Жизнь в эти минуты казалась ей отвратительной. Она даже и не думала о дороге под дождем, о чужом доме и чужих людях, к которым они зачем-то ехали, о «брянских лесах», которые начинались сразу за станцией, – ей было мучительно сознавать, что ничего уже нельзя поделать: надо ехать в неизвестность.

– Серафим, – спросила она жалобно, – а есть ли у вас в деревне доктор? Врач какой-нибудь?

• – А-а, это – да! Фельдшер в соседней деревне, в Улитине, – отвечал ей Серафим, выпивший из горлышка вслед за Василием Дмитриевичем чуть ли не всю водку. – Фельдшер! – с удовольствием прожужжал он. – Ох баба мировая! Здоровая, как слон... Одна нога на половице в доме, другая – на крыльце... Об потолочину головой задевает. Пригнется, тогда ничего. Фельдшер есть, – говорил он, довольный, усаживаясь на передок телеги и разбирая тяжелые от воды вожжи.

Лошадь очнулась, напряглась и, понукаемая сочным чмоканьем Серафима, потянула. Потряхивая седоков, телега грубо и жестко загремела железными шинами по буграм каменистой земли.

– А кто больной? – встрепенувшись, спросил Серафим. – Кто заболел?

– Боже мой, – прошептала Дуняша и закрыла глаза, спрятавшись с сыном под черным зонтом, по которому затрещал усилившийся дождь. – Куда нас несет?

– Не волнуйся, пожалуйста. Вот выйдет солнышко, сразу повеселеешь, – говорил ей Темляков, залезая под брезент и прикрывая им Дуняшу с сыном. Голос его от тряски дрожал. – Высохнет все. Знаешь, какая тут красотища!

Дуняша ничего не ответила, боясь сорваться на резкость. Она лишь вздохнула со стоном отчаяния, словно обрекая себя на муки и страдания, которые назначены были злым роком.

А они, эти муки, были еще впереди.

Не проехали и часа, как стал Серафим засыпать. Сначала это было незаметно. Он просто умолкал, опускал руки с вожжами и покачивался под темным от дождя колпаком. Одна лишь лошадь знала, видимо, что возница спит, и переходила с рыси на шаг, словно бы тоже задремывая на ходу.

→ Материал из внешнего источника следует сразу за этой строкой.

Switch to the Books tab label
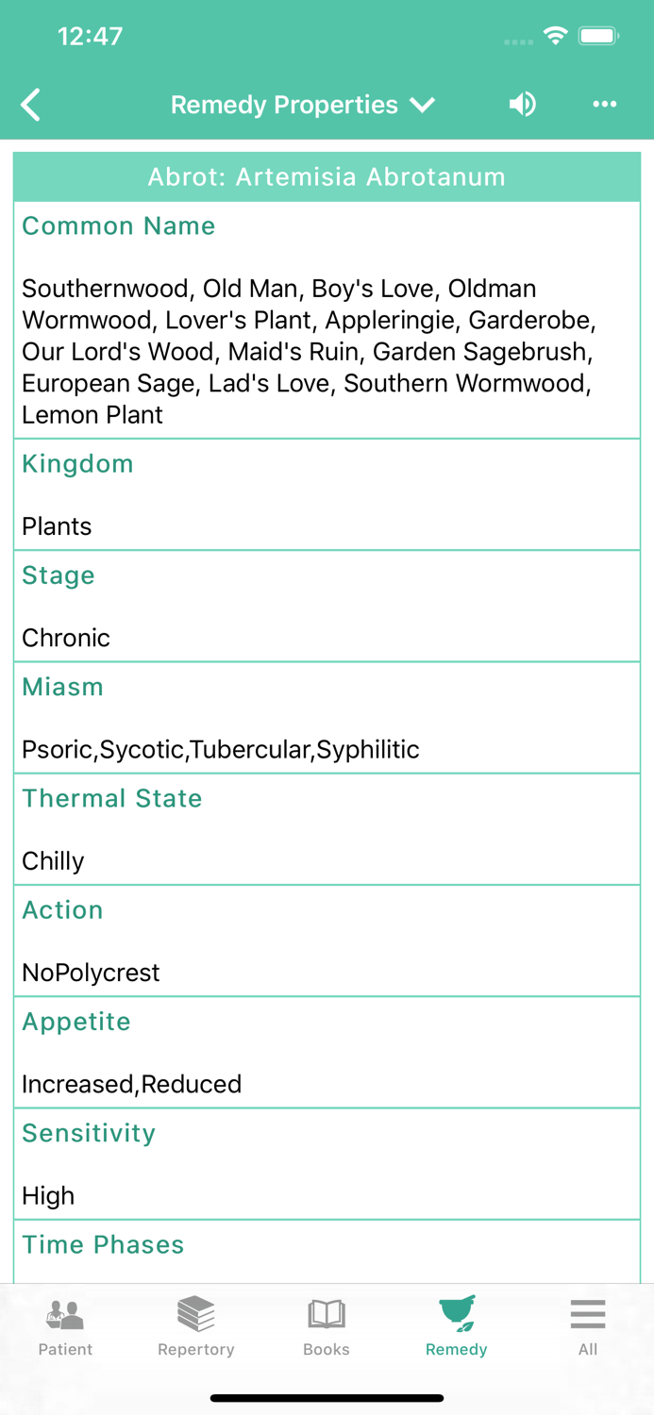 click(x=327, y=1350)
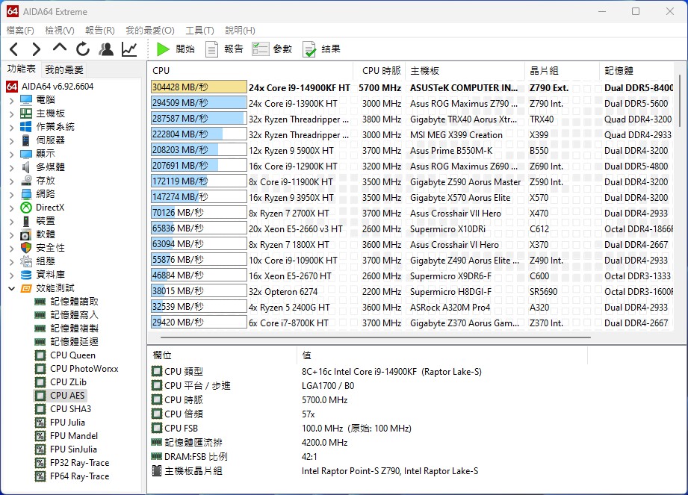Screen dimensions: 688x495
Task: Open the 報告 report button
Action: click(224, 49)
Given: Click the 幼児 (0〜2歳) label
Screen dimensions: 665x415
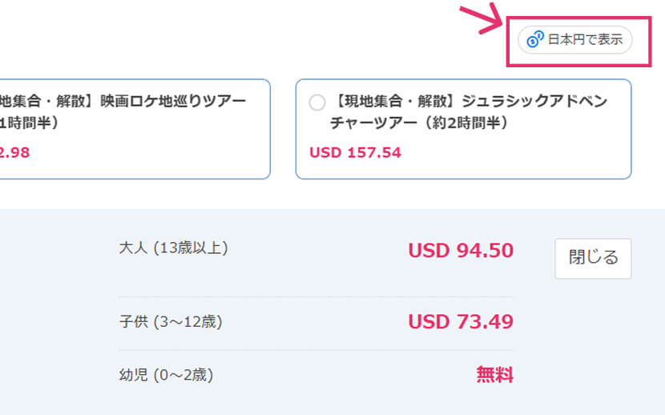Looking at the screenshot, I should click(x=166, y=374).
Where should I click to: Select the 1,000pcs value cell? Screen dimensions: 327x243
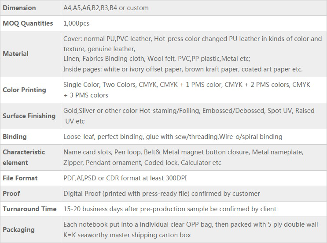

Когда и Темляков понял это, он принялся будить Серафима, чуя неладное. Тот ворчливо бормотал невнятные ругательства, вскрикивая бранливо, тупо выглядывал из-под колпака, драчливо вскидывался, отбиваясь от толчков недруга, просыпался, вылезал из мерклого сознания и, хлебнув воздуху, удивленно бормотал: «Ай-яй... да... Да, да. Хорошо. Эхма!»– и опять, причмокивая, умолкал, сутулясь под жестким брезентом, который стоял на нем колом.

Лошадь, убыстряя было шаг при звуках его голоса, опять сникала и тащилась по большаку еле-еле, не разбирая луж и ухабов. Колеса то и дело с опасным треском и всхлипыванием проваливались в мутные глубокие лужи, телега кренилась то влево, то вправо. Серафим раскачивался маятником и спал.

Дуняша пугалась, вскрикивала, прижимая сына, раздраженно говорила мужу:

– Да разбуди ты его, ради Бога! Он что, с ума сошел! – И сама кричала: – Серафим! Проснитесь, пожалуйста! Что вы делаете, честное слово! Как не стыдно! Ведь ребенок же у нас!

Но Серафиму было уже не до нее и не до Темлякова, который тряс его за плечо. Да так однажды зло тряхнул, что Серафим повалился набок, и Темляков с трудом удержал его от падения с телеги – голова уже свесилась через край и болталась безжизненно с отвалившейся челюстью. Лицо было серое, нехорошее, как у мертвеца. Желтые зубы на бледно-розовой, как вымокший под дождем червяк, челюсти нагнали вдруг страх на Темлякова.

– Серафим! – закричал он изо всех сил. – Серафим!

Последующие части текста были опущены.